STATEMENT REGARDING FEDERALLY SPONSORED RESEARCH OR DEVELOPMENT

Not applicable.


BACKGROUND OF THE INVENTION

1. Field of the Invention


The invention relates generally to the field of imaging the Earth's subsurface using passive seismic detection techniques. More specifically, the invention relates to processing methods for passive seismic signals to improve the ability to detect subsurface seismic events from such signals and characterize reservoir.


2. Background Art


Passive seismic techniques are used to image and to characterize petrophysical properties of subsurface rock formations. Techniques known in the art for passive seismic data acquisition and processing are described, for example in U.S. Patent Application Publication No. 2008/0068928 filed by Duncan et al., the patent application for which is assigned to the assignee of the present invention.


One of the physical properties that is desired to be determined for characterization of subsurface rock formations is seismic anisotropy. Seismic anisotropy (i.e. dependence of the seismic velocities on direction of the propagation) is commonly observed both in large-scale studies (upper mantle, core-mantle boundary and inner core of the Earth) as well as in small-scale crustal imaging of seismic data used for mineral and petroleum exploration.
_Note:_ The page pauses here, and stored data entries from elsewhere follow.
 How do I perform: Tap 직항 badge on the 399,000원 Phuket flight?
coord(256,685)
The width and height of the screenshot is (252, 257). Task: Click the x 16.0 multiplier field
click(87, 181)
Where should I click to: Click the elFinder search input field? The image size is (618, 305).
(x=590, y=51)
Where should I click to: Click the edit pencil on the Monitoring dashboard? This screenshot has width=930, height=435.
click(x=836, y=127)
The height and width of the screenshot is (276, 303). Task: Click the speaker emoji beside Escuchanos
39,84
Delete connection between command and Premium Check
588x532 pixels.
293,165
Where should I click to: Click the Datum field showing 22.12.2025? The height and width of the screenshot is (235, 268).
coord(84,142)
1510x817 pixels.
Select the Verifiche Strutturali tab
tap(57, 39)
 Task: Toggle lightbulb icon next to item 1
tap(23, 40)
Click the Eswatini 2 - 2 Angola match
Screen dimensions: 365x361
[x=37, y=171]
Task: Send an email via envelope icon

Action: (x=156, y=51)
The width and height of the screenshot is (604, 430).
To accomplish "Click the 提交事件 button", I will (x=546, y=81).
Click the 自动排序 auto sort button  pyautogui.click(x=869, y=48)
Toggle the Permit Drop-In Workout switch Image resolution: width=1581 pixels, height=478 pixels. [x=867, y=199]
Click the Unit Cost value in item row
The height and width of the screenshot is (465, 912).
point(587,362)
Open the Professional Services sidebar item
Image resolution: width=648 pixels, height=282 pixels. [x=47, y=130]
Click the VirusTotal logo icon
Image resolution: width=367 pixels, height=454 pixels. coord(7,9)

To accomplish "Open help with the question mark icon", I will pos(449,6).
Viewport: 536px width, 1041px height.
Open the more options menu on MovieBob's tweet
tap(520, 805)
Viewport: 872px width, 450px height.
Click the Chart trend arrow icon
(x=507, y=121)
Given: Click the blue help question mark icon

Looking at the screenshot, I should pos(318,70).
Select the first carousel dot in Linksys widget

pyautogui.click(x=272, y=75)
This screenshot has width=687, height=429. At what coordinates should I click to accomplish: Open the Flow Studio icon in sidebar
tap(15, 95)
In mineral and petroleum exploration, anisotropy is used for seismic reservoir imaging, obtaining rock type information, identification of fracture or stress orientations, monitoring of time-lapse changes in elastic properties, etc. Understanding the velocity anisotropy is important for precise and accurate location of induced microseismic events. However, inversion for seismic anisotropy remains difficult mainly due to a multiparameter nature of the problem and inability of conventional (controlled source) seismic reflection data to constrain the relevant parameters. Those issues are usually dealt with by making assumptions about the type of seismic anisotropy, and fitting acquired seismic data to the assumed model.


The foregoing difficulty in inversion for anisotropy can be alleviated if more measurements of seismic anisotropy are available. One such measurement of anisotropy is known as “shear-wave splitting”, which does not occur in isotropic media.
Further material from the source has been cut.